The European Commission imposed provisional import duties on electric cars from Chinese production that entered into force last week. Depending on the manufacturer, these surcharges range between 17.4 and 37.6 percent, in addition to the existing 10 percent import tariff, writes eToro analyst for Romania, Bogdan Maioreanu. T
hey were calculated based on estimates of how much state aid each firm received, while companies that cooperated with the probe saw the duties they were hit with cut. Based on these criteria, the European Commission has set individual duties on three Chinese EV brands – SAIC, BYD and Geely.
According to ACEA the sales in EU of battery-electric cars made in China have climbed from around 3% to over 20% in the past three years and Chinese brands account for around 8% of this market share. Over 438 thousand battery-electric cars were imported from China into the EU in 2023, valuing €9.7 billion while Europe exported 11,499 battery-electric cars to China, valuing €852.3 million. And this becomes an increasing problem.

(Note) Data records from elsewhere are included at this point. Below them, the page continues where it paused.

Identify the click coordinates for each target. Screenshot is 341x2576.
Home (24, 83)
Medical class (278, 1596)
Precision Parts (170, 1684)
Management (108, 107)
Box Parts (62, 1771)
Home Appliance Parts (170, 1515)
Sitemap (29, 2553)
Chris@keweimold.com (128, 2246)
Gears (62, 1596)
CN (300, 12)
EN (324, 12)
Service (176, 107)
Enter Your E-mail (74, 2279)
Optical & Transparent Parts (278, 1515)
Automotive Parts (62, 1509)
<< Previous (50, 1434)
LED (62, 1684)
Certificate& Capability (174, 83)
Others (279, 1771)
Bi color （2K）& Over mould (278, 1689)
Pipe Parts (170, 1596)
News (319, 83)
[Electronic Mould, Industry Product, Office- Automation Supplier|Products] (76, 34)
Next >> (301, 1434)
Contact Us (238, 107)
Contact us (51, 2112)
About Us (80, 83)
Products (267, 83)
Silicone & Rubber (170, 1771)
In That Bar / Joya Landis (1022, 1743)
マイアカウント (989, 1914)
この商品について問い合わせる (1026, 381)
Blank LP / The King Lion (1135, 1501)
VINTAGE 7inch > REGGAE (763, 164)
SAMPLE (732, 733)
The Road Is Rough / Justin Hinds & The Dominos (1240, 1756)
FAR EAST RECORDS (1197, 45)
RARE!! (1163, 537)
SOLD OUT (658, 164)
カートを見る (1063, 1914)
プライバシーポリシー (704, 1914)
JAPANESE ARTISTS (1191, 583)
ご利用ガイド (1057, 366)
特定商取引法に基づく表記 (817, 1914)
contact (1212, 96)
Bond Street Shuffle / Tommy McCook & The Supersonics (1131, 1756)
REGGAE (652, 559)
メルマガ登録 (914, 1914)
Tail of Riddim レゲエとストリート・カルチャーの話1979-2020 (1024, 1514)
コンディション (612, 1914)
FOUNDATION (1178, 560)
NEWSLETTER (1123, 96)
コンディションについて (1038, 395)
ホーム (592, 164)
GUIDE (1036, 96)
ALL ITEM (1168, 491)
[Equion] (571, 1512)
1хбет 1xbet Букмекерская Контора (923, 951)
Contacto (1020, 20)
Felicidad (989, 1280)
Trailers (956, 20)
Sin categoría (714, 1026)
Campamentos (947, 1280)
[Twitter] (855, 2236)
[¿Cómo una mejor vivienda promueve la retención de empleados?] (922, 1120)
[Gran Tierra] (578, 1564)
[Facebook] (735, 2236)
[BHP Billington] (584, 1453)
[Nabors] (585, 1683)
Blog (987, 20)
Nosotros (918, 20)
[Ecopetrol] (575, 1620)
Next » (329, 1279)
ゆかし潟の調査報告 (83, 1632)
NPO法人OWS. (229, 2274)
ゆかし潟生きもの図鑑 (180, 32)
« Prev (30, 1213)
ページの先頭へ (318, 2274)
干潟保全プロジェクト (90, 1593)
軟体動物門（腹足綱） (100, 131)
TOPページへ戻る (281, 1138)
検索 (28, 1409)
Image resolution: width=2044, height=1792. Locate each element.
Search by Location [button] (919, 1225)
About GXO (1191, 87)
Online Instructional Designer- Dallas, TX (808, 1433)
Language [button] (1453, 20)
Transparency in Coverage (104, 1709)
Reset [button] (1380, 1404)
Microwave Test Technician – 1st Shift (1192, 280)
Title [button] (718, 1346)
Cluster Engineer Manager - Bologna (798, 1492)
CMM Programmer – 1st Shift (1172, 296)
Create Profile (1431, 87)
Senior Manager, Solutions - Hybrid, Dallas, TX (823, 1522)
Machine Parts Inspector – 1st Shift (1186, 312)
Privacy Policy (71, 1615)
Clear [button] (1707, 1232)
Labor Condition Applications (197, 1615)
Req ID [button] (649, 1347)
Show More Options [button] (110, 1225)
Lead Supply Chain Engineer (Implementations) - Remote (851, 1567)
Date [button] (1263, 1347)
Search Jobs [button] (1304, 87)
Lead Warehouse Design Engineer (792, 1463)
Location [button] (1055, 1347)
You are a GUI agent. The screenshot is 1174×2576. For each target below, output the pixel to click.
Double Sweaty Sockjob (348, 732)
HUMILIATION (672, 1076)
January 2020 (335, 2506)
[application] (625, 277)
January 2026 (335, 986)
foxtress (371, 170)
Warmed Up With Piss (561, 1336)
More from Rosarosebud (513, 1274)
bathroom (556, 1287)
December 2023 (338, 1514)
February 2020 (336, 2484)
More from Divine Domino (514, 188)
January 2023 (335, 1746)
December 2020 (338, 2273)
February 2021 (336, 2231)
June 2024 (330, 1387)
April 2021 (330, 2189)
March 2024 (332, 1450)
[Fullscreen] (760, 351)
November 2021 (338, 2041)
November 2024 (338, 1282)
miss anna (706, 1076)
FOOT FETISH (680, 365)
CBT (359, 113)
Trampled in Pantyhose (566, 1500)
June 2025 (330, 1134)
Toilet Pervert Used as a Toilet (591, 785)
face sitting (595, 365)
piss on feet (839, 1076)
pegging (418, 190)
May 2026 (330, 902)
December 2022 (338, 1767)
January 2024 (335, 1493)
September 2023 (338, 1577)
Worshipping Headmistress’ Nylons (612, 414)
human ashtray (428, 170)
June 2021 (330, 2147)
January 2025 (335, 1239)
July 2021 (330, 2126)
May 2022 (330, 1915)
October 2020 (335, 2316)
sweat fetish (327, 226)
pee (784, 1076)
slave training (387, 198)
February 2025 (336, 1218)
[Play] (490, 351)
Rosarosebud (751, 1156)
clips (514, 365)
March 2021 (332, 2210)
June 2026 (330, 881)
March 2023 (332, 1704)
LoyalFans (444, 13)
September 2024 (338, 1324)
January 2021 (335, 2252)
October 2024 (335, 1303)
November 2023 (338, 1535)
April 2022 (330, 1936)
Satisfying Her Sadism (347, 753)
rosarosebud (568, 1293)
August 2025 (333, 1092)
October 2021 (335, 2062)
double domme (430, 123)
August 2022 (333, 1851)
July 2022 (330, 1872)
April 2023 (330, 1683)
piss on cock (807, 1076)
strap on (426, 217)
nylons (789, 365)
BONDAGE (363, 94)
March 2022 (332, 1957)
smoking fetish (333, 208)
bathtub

Chinese brands enjoy a 35% cost advantage, affording flexibility (in Europe and elsewhere) to lower prices to offset tariffs, an analysis of consulting firm AlixPartners finds. This advantage is built on lower labour costs and higher vertical integration from raw materials to component suppliers to final assembly to selling to other automakers. Further smoothing the path for export is the quick ramp up of overseas shipping capacity, prompting Chinese automakers to secure their own transport capacity.
Western brands are already struggling to compete on the Chinese market. According to the latest estimates, in the first 5 months of this year, the Chinese brands increased sales by almost 24% year on year while the German brands lost almost 4% and the French ones more than 51%. If we look at the top 10 best selling models, only Tesla and Volkswagen are present.
This is why the automotive industry is split on the tariffs decision. German manufacturers, in particular, fear retaliatory measures from China that could inflict substantial damage on the European industry. France and Italy have pushed for tariffs on Chinese EVs — whose EU market share has skyrocketed — while Sweden, where Geely controls Volvo, has expressed reservations.
As if things weren’t bad enough, the sluggish transition to electromobility, high interest rates, and the ruthless price competition have already exacerbated the situation. Over the last three months, shares of the four major German automakers listed on the DAX have seen double-digit losses. Porsche AG has been hit hardest, with its stocks plummeting by 25%. Without rapid diplomatic progress, the German automotive industry faces an exceedingly challenging second half of the year. The automotive industry constitutes seven percent of the European GDP, whereby the share in Germany is at around 4.5%.
The struggle of EV adoption continues. In Romania, the sales of EV’s decreased almost 50% compared with the same month last year but hybrids increased by over 26%. But now we have the largest increase in diesel powered cars in the EU with over 44%. In the EU EVs registrations decreased 12%.
The current tariffs are most likely just a step in the fight to slow down the Chinese expansion on the European markets. China’s dominance is also evident at the Euro 2024: Five of the thirteen global sponsors come from China – including BYD, the world’s largest manufacturer of electric vehicles. From January to April 2024, 37 percent of Chinese electric vehicle exports went to the EU, with Belgium leading at 19 percent, followed by Spain at 5.3 percent, and Germany at only 3.5 percent. Europe is a highly important market for BYD and other Chinese players – thus, Beijing has a lot to lose.
Retail investors are interested in the long term perspectives of the EV sector. Tesla and Nio are the two most held stocks by Romanian investors and first and fifth globally on the trading and investing social platform eToro.